There has been of late years a persistent and growing demand for a good card game for two persons, such as man and wife, which shall be at once simple in its construction, interesting in its developments, full of variety and surprises, and at the same time shall not require such an amount of highly specialized technical knowledge as, for example, Auction Bridge. It must be a game in which one can make mistakes without being exposed to the criticism of a partner; a game that one can play well or ill, and still enjoy it. We play cards for the excitement and amusement, as a pastime and a pleasure.
As there seems always to be a supply to meet every demand, we find that Russian Bank has lately been coming into vogue as an excellent game for two persons; especially those who want a little more excitement than Euchre, a little less luck than Pinochle, but sufficient intellectual exercise to satisfy both the average and the most exacting card player.
Russian Bank is a gradual development from various forms of Solitaire, especially one which has been known since 1910 as Crapette, which seems to be a coined word. The game provides excellent training for both observation and judgment and has many surprising alternatives, owing to the infinite possibilities of the distribution of two packs of fifty-two cards each. It is impossible for any two games of Russian Bank to be even remotely alike, and even with exactly the same distribution of the cards the outcome may vary in countless ways. Another point in its favor is that each player is as much concerned in his opponent’s moves as in his own, the interest never flagging for a moment.
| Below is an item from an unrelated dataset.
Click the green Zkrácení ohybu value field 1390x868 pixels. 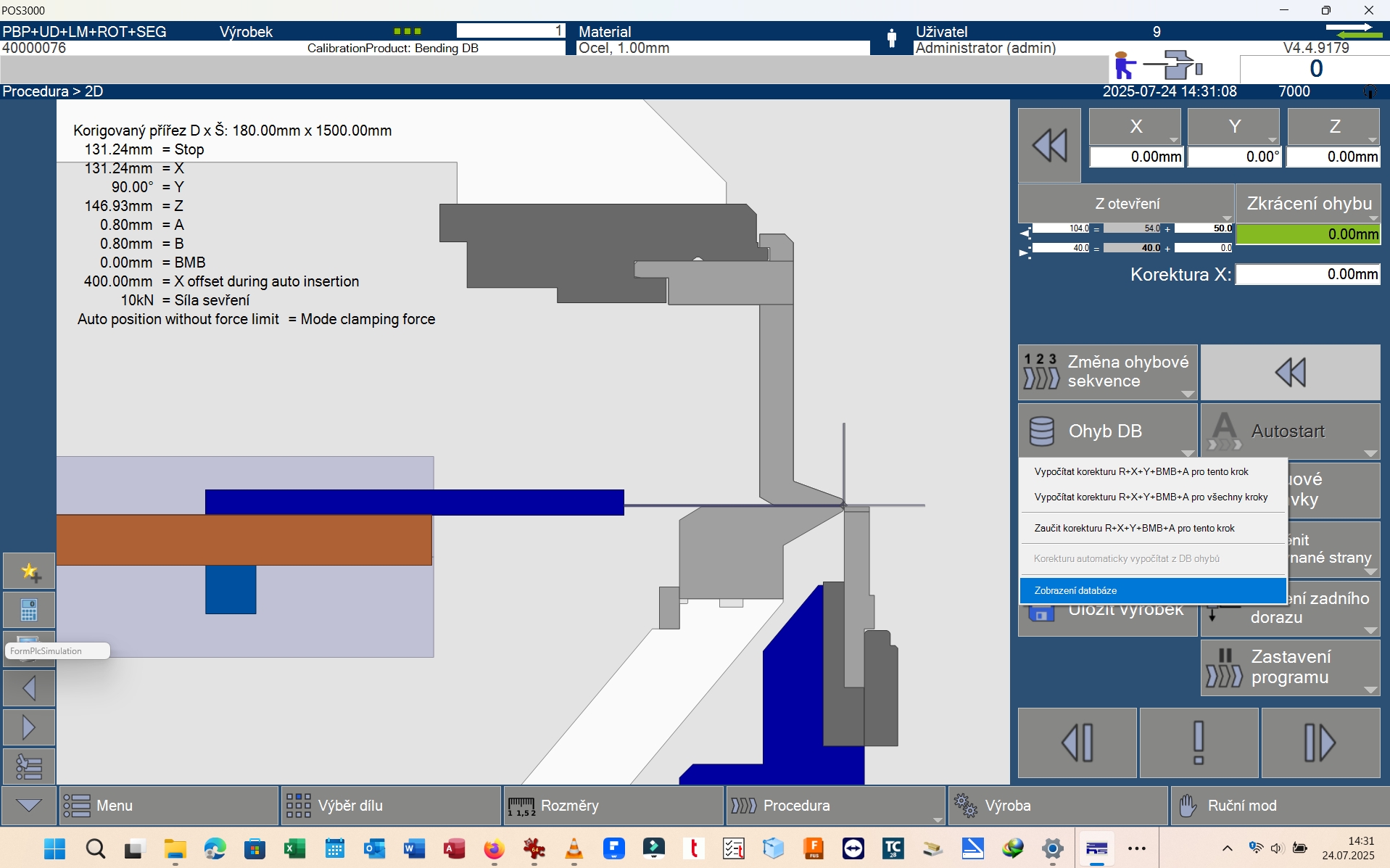(1307, 234)
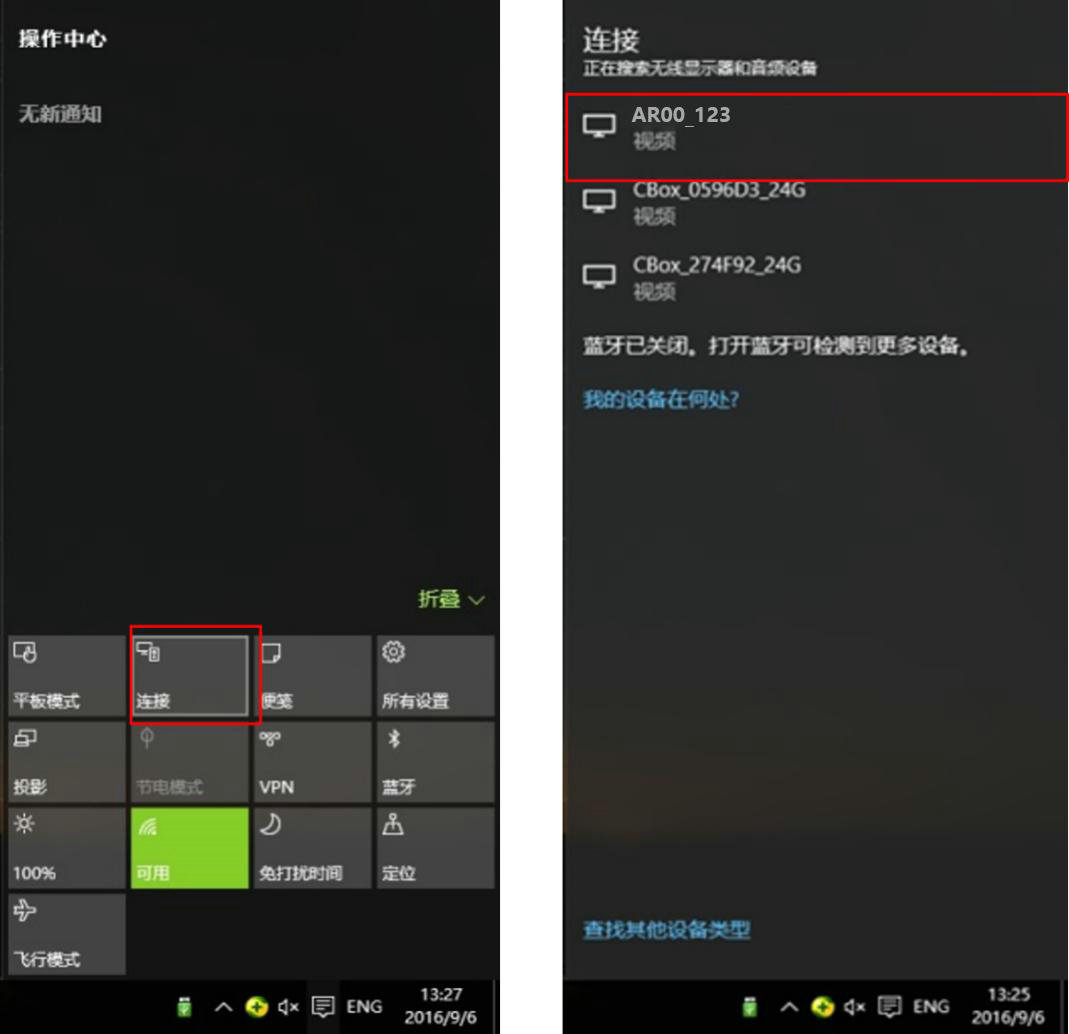Toggle 免打扰时间 quiet hours tile
The image size is (1069, 1034).
312,848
In addition to its attractions, Russian Bank has proved to be a refuge for the many sensitive persons who have become a little tired of the fault-finding partners that are so common at the bridge table. One may have a partner at Russian Bank, but he is simply an advisor, whose counsels may be taken or rejected at pleasure, after openly discussing their possibilities.
It is with a view to bringing the game to the notice of the card-playing public, and at the same time clarifying its laws and bringing out the beauties of its play, that the following pages have been written.
R. F. Foster.
The Savage Club, London.
1920
The more common form of the game is played with two packs of fifty-two cards each, having backs of different colors, such as red and blue; but many persons prefer the shorter pack, of thirty-two, or thirty-six cards, in order to get quicker action and shorter games. As the same principles apply to each game, whether the cards run from the ace and deuce up to the queen and king, or from the six or seven up to the king and ace, the following description will be confined to the full pack, fifty-two cards, running from the ace, as a foundation, to the king, which ends the sequence.
There are only two active players, who attend to all such matters as shuffling, cutting and dealing, and who make the actual plays; but by agreement either or both of them may have a duly-appointed advisor, agreed to by the adversary, with whom plays may be openly discussed, in the hearing of the opponent, before each play is made.
One of the packs is shuffled and spread, face down, and each active player draws a card, the lower having the choice of seats and packs, and having the right to begin the play. The cards rank from the king and queen down to the deuce and ace. Ties cut again, the suits having no rank.
Supposing the packs to be blue and red, and the lower cut having chosen the red, he shuffles the blue pack for his opponent, while the opponent shuffles the red pack. Each then cuts the pack he has just shuffled, and passes it over to his opponent.